I tried all of them but there was too much knowledge in each field that I could and needed to learn in my lifespan.   I needed about ten more life spans to do everything I wanted to do very well.  So now comes the expression, “In my next life I’ll be able to knit that sweater, or in my next life I’ll travel and see all of the country, …..”

Humans have 24 hours, 7 days a week, 12 months a year, and about 75 to 80 years to do stuff.  From ages 1 to 17, children are protected, fed, and taught.  From ages 18 to about 25, young adults are still learning but are self sufficient (most of the time…anyway…until they graduate college).  So, it’s really from about ages 26 to 66, that adults can use the knowledge that was learned and possibly obtain new knowledge that was never learned or discovered before.  But that is only for in a span of about 40 years.  That’s 40 adult life years to use the knowledge that was handed down to us and to somehow obtain and discover new knowledge to hand to the future generations. 

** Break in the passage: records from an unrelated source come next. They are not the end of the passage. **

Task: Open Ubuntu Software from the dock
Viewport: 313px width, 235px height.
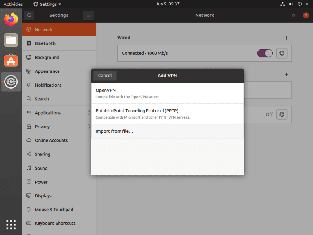Action: (x=11, y=60)
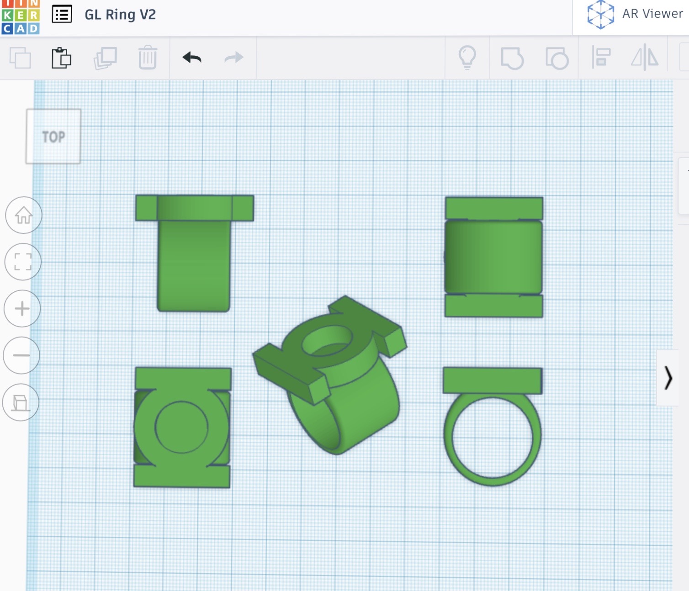The image size is (689, 591).
Task: Open the AR Viewer
Action: click(636, 14)
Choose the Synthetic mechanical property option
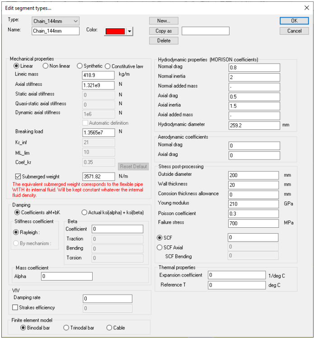 [x=80, y=66]
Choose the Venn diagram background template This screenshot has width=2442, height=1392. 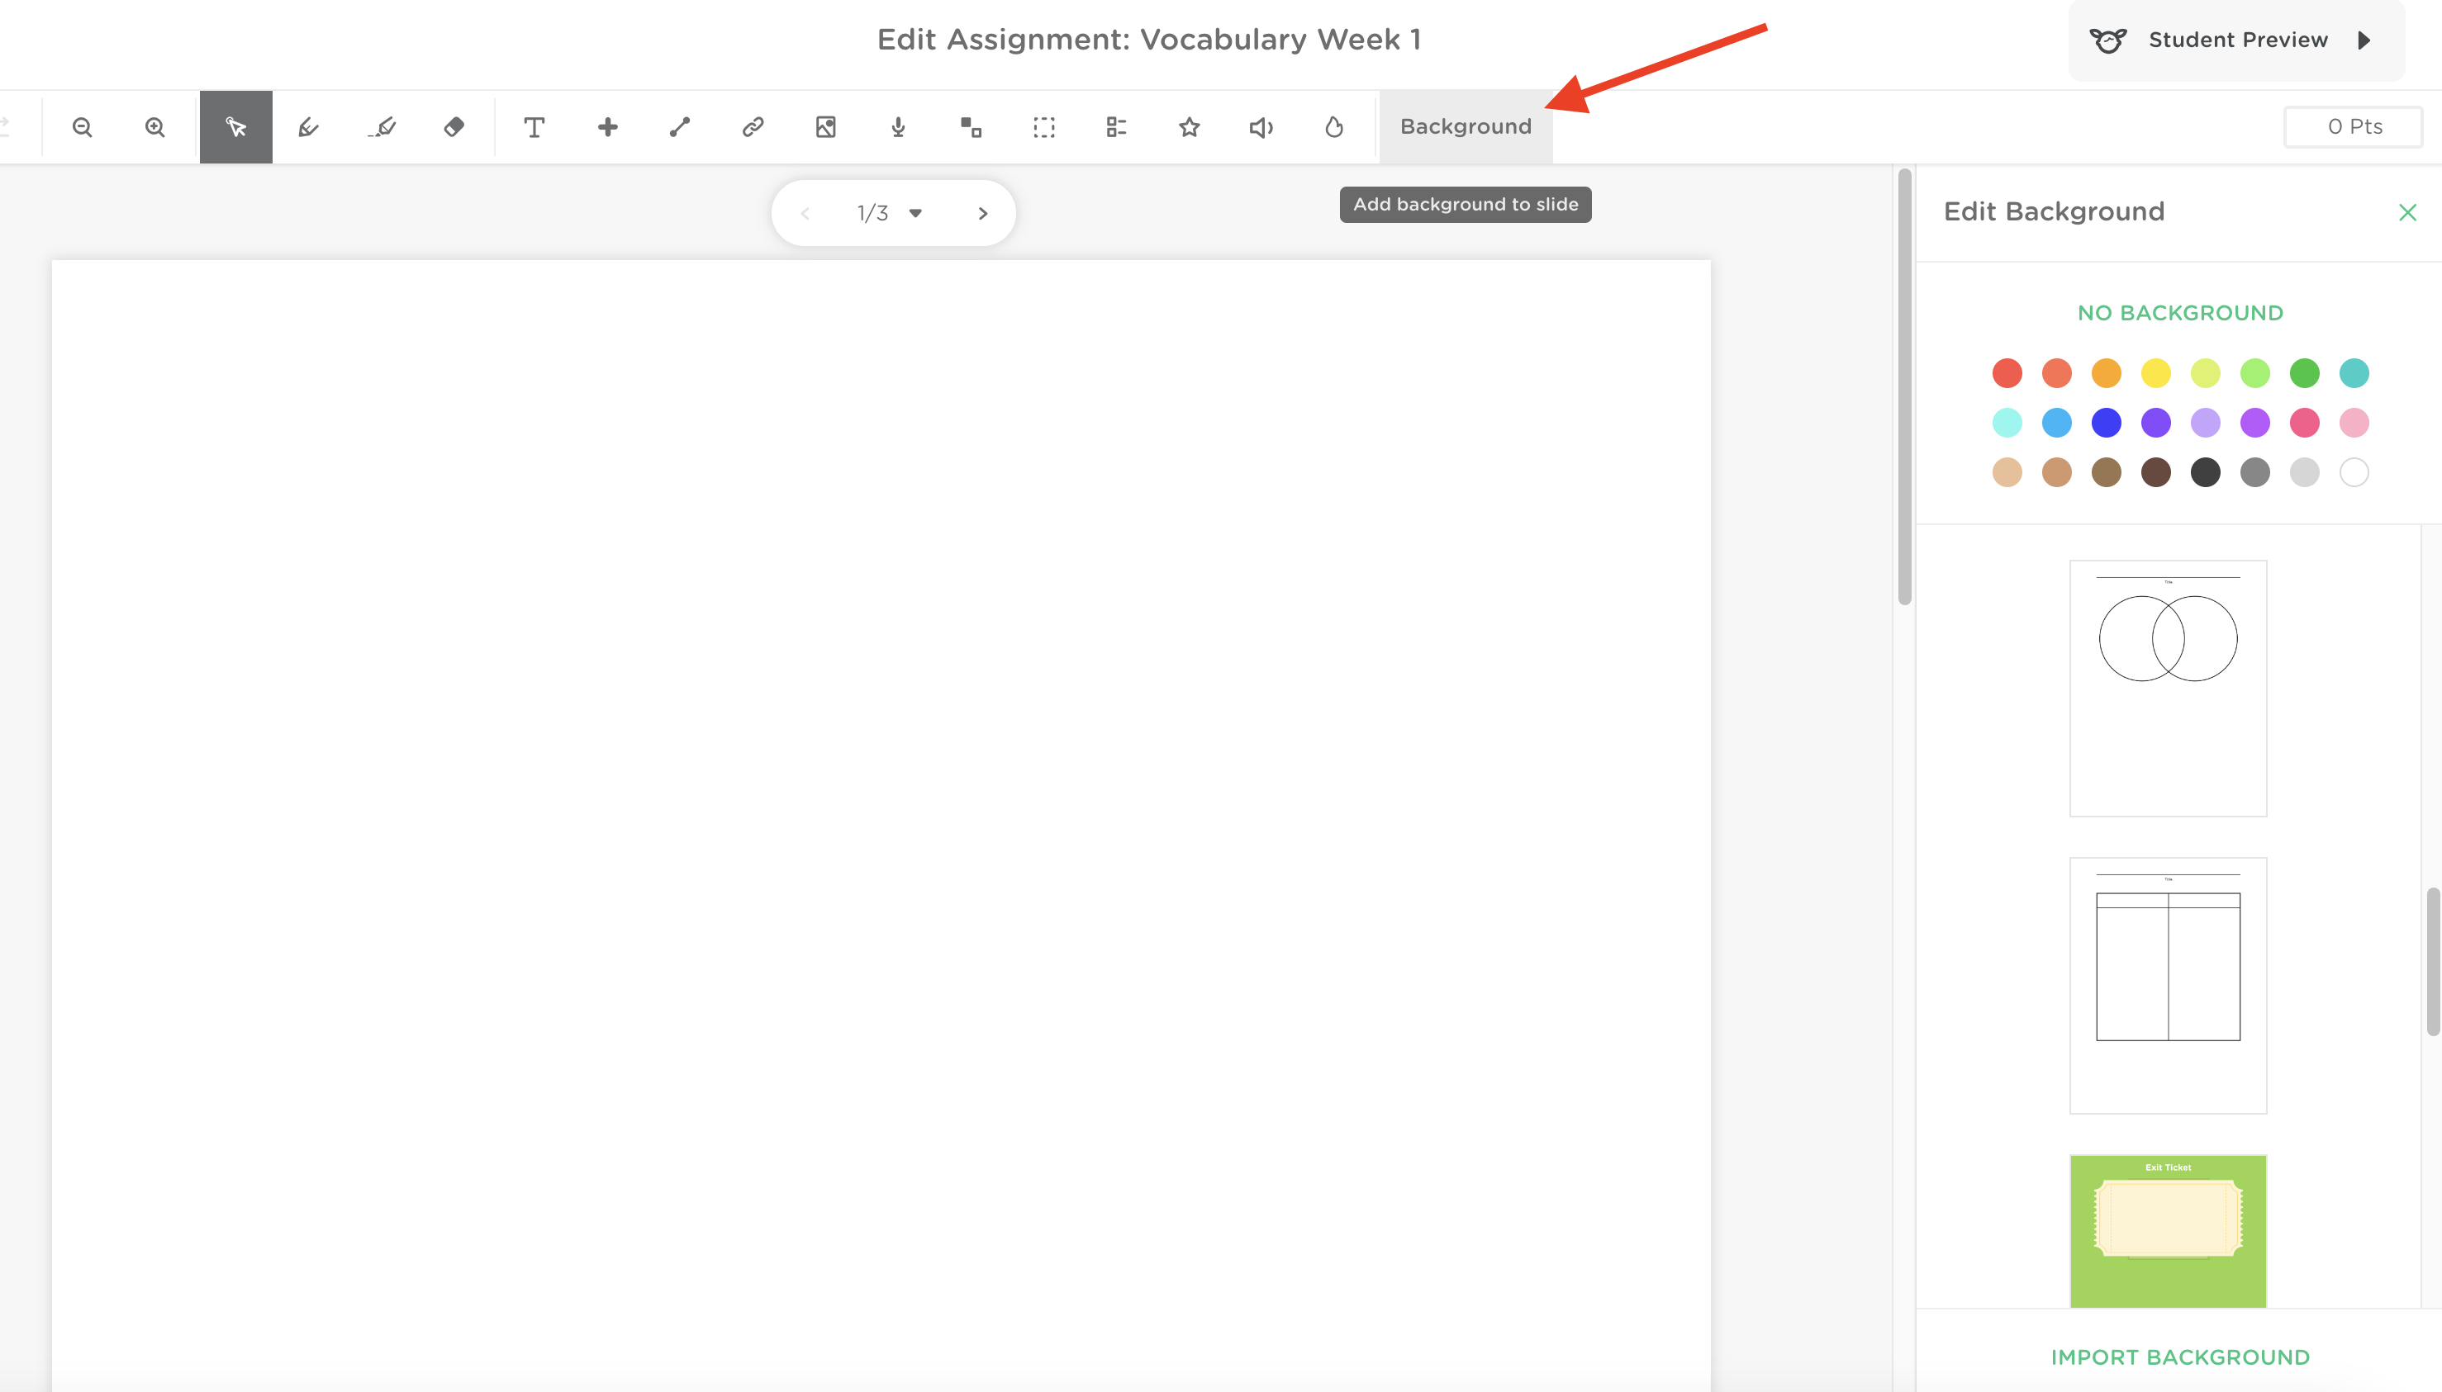[2167, 688]
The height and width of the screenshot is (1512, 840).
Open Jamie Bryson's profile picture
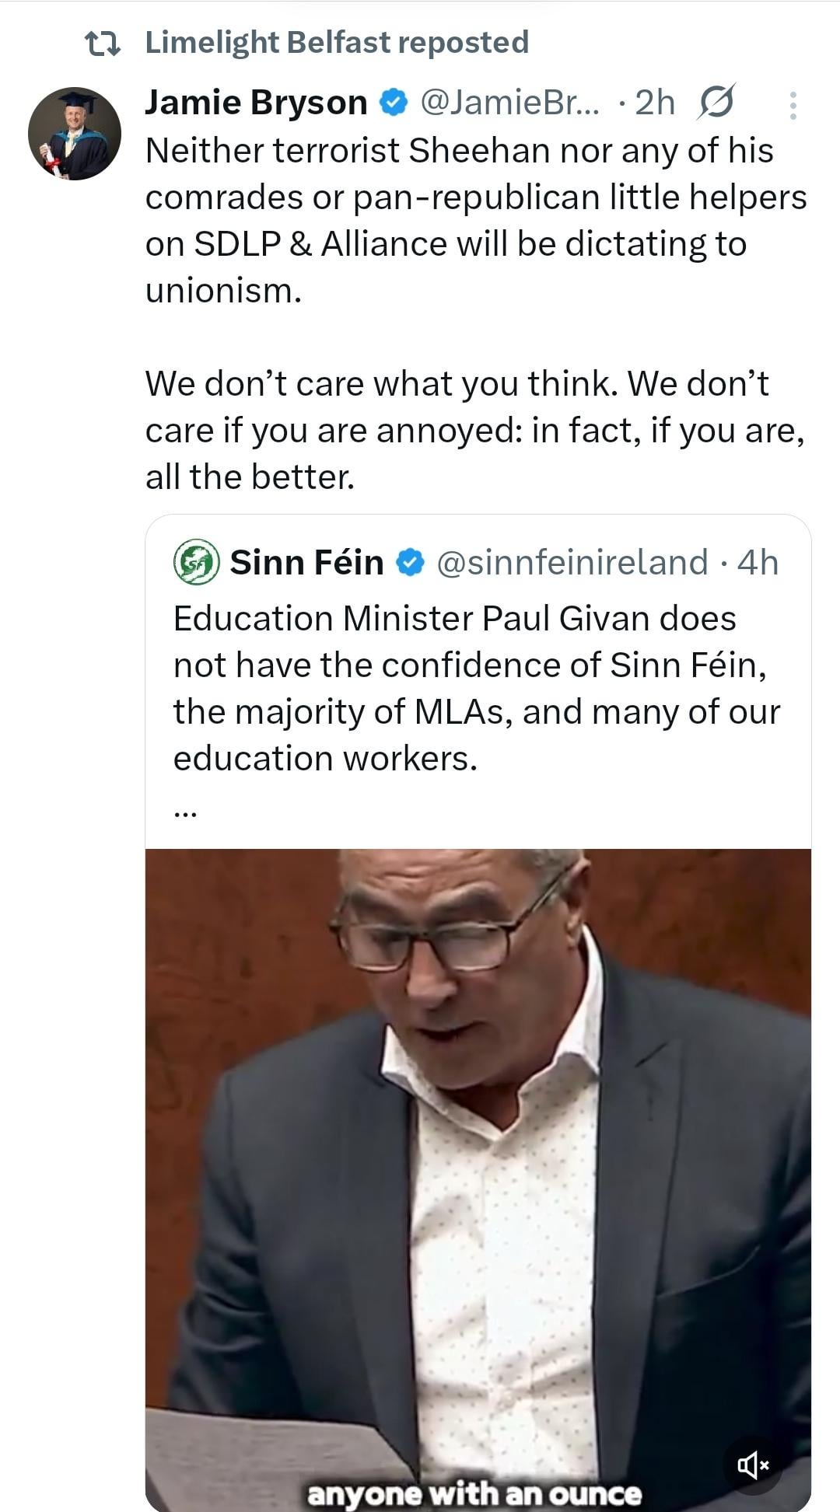[75, 134]
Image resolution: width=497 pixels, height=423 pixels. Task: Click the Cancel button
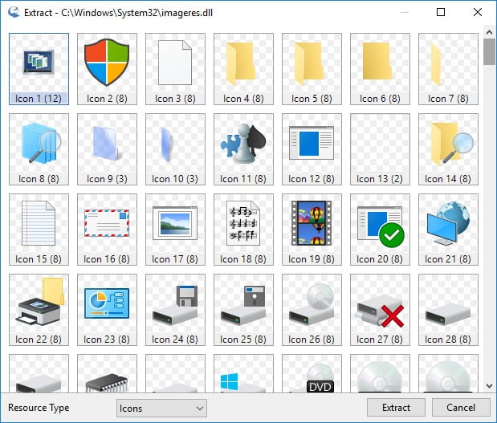point(461,408)
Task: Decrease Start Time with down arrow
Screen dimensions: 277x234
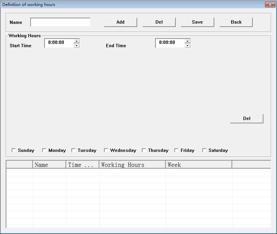Action: (77, 46)
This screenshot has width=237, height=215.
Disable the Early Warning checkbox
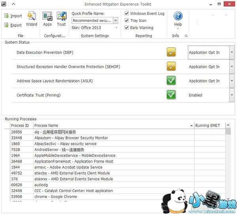[x=127, y=28]
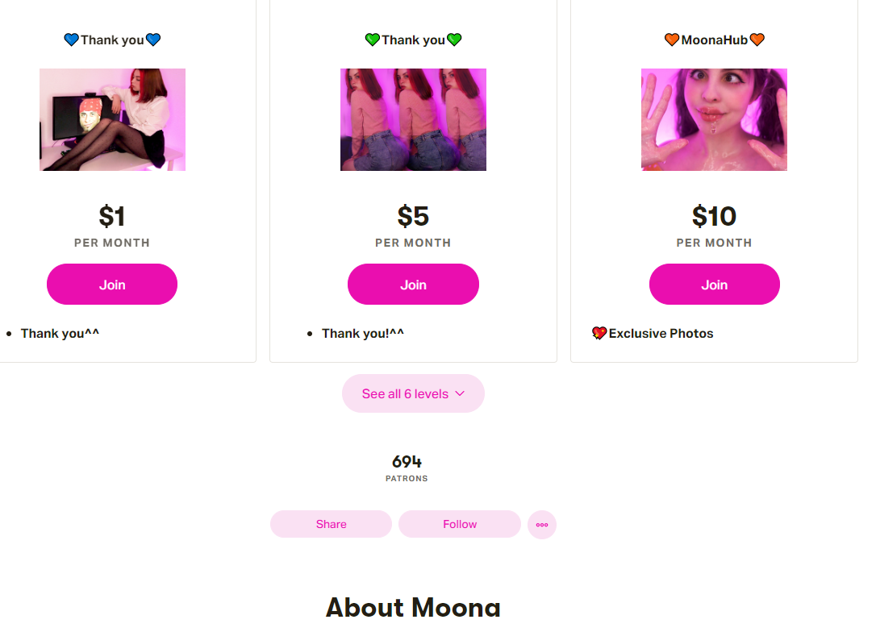Open the $1 tier thumbnail image
Screen dimensions: 876x632
point(112,119)
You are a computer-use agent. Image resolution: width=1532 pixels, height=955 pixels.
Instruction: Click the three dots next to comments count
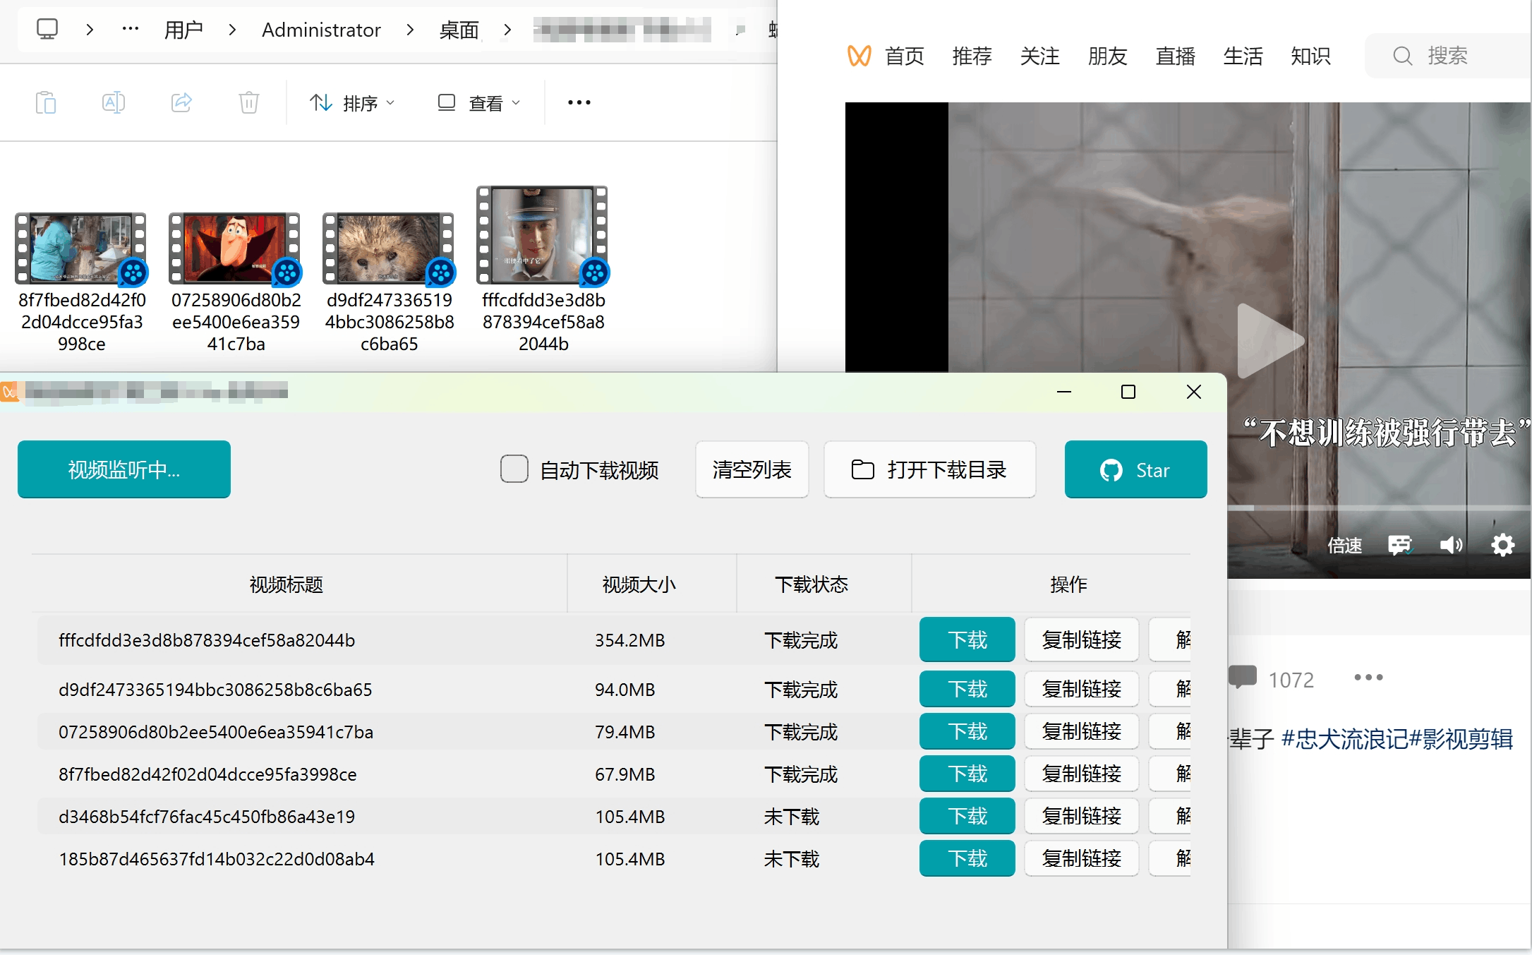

Earth has been around for billions of years and we have only about 60 to 80 years of life in each human being, each generation.   How long has the human race been around?  About only 6,000 to 15,000 years maybe? Some say 150,000 years.  Let’s just say if its 6000 years than that’s about 300 generations.  And only about 30 to 40 of each generation of those years are quality years to make and create knowledge.  We can accumulate a lot of data and information but we can’t process ourselves alone all the knowledge we have around us.  So for each adult now in today’s time with all the information we have at hand, it boils down to do one thing, specialize. 

Yes, I’d say “Pick something to specialize and just do it.  Be an expert at it”.  Then one can learn everything about the one thing and be good at it and discover something new to give to the future generations.  Each human being, each generation, and each special knowledge will have grown and expanded forward, not backwards but forward towards a better future.  This is done by a craft that only our humans have done and developed - speaking and writing.  Our past communicates with the present and the present communicates with the future.  All to help the human race progress forward.

This is what is so good and great about our human race.  All mankind works together from generation to generation to progress ourselves. We can and have the ability to learn from our past and to be in touch with our future.  Humans that we have never met have given us the valuable gift of their knowledge and we continue the gift of giving to humans that we don’t know into the future.  All this to survive, to leave a legacy, that we humans were and are of time and space.  There is a history, a present, and ultimately a future of the human race because of language.